Depuis sa diffusion sur YouTube, son clip Boulicia Kleb («Les flics sont des chiens») a dépassé le million de vues. Alaa Eddine Yacoubi, alias Weld El 15, est désormais le porte-voix d’une jeunesse qui réclame plus de liberté dans une Tunisie où les promesses révolutionnaires s’éloignent. La rage qu’il exprime remonte à son arrestation pour consommation de cannabis le 21 février 2012. Weld El 15 passe neuf mois en cellule pour un joint. A sa libération, il tourne le clip de Boulicia Kleb, chanson qu’il a composée en prison et qui raconte les circonstances de son arrestation.
La vidéo est mise en ligne le 3 mars sur YouTube. Très vite, sur sa propre page Facebook, la police publie des menaces de mort à l’encontre du rappeur. Le 21 mars, le tribunal de première instance de Ben Arous condamne Weld El 15 et les rappeurs auxquels le clip est dédicacé à deux ans de prison ferme. La police débarque dans sa famille. Par chance, il n’y est pas. Pour éviter les mauvaises surprises, Alaa Eddine ne répond pas à la convocation. Il est en cavale depuis trois mois, mais aujourd’hui, il a décidé de se présenter au tribunal pour son procès. Weld El 15 assume ses paroles et ses actes. Il ne veut pas se dérober devant la justice. S’il est en cavale depuis trois mois, c’est pour échapper à la violence policière.
Si la justice le condamne aujourd’hui, ce sera une nouvelle défaite pour la liberté d’expression en Tunisie. Dans sa chanson, Weld El 15 n’appelle pas au meurtre.
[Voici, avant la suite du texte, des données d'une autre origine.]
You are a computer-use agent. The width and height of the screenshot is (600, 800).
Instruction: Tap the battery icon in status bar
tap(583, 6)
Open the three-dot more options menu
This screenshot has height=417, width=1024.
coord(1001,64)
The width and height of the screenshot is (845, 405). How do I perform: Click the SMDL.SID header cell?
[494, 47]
Il raconte son histoire. «Je rêve d’égorger un policier comme on égorge un agneau le jour de l’aïd.» Mais il ne dit pas «Tuez des policiers» ; criant sa fureur, il met en pratique ce que dit Aristote : la chanson Boulicia Kleb constitue une forme de catharsis. Plutôt que de passer à l’acte, Alaa Eddine hurle sa rage ; il offre ainsi une revanche aux jeunes victimes de violences policières. Si la justice le condamne, alors elle doit interdire les films de gangsters pour incitation à la violence. Le président Moncef Marzouki et la coalition au pouvoir (les partis Ennahda, Ettakatol et le CPR) sont inquiets. Le rap tunisien envoie chaque jour à la jeunesse des quartiers populaires des messages ciblés. Une nouvelle révolution serait-elle en marche ? Ceux qui gouvernent ont-ils peur de perdre le pouvoir qu’ils viennent de conquérir par les urnes ?
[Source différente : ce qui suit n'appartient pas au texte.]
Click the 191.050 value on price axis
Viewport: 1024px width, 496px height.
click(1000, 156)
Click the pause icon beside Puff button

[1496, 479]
Weld El 15 est le symbole de cette résistance à la répression policière. Certes, il est loin d’être le seul. Les rappeurs Klay Bbj et Phenix l’ont démontré dans leur dernier morceau :«Notre rap est plus écouté que les discours de votre président. Je ne suis pas là pour les amadouer, je suis là pour les faire pleurer.» En avril, la mère de Klay Bbj a été menacée dans la rue par deux policiers en civil : «Votre fils devrait être prudent.» Elle leur a répondu : «Vous voulez dire qu’il devrait arrêter le rap ?» Ce à quoi ils ont rétorqué : «Non, il peut toujours chanter mais qu’il cesse de se mêler de politique.»
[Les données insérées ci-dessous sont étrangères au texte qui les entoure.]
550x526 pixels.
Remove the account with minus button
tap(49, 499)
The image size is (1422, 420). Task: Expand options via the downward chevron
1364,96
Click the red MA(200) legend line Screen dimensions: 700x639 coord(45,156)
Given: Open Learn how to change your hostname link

Les arrestations se succèdent. Pour son clip Bastardo dénonçant l’hypocrisie d’Ennahda et son utilisation de la religion à des fins politiques, Abdesslem Naouali, alias Phenix, est aussi arrêté le 28 juin 2012 pour consommation de cannabis. Il rejoint en prison son ami d’enfance Alaa Eddine. Rien qu’en 2012, les rappeurs Weld El 15, Phenix, Madou et Emino ont passé entre six et neuf mois derrière les barreaux. A leur sortie, la rage au ventre, ils ont dénoncé la violence policière et critiqué le gouvernement, qui ne change rien au système répressif dont il a hérité.
Aujourd’hui à Tunis, les rappeurs sont la voix du peuple, de la jeunesse, des plus démunis qui n’ont pas les moyens de résister à l’appareil d’Etat qui broie chaque jour des vies. Ce texte est un appel aux autorités concernées. Au lieu de jeter en prison les rappeurs, l’Assemblée constituante devrait se soucier de réformer le corps de la police et le ministère de l’Intérieur.
Je ne défends pas un rappeur qui insulte la police, je défends mon pays qui a le droit de disposer d’une police respectueuse de ses citoyens. En ce jour de procès, j’appelle les musiciens du monde entier à cosigner cet appel et à soutenir leur collègue Weld El 15 qui risque une peine aussi lourde qu’injuste.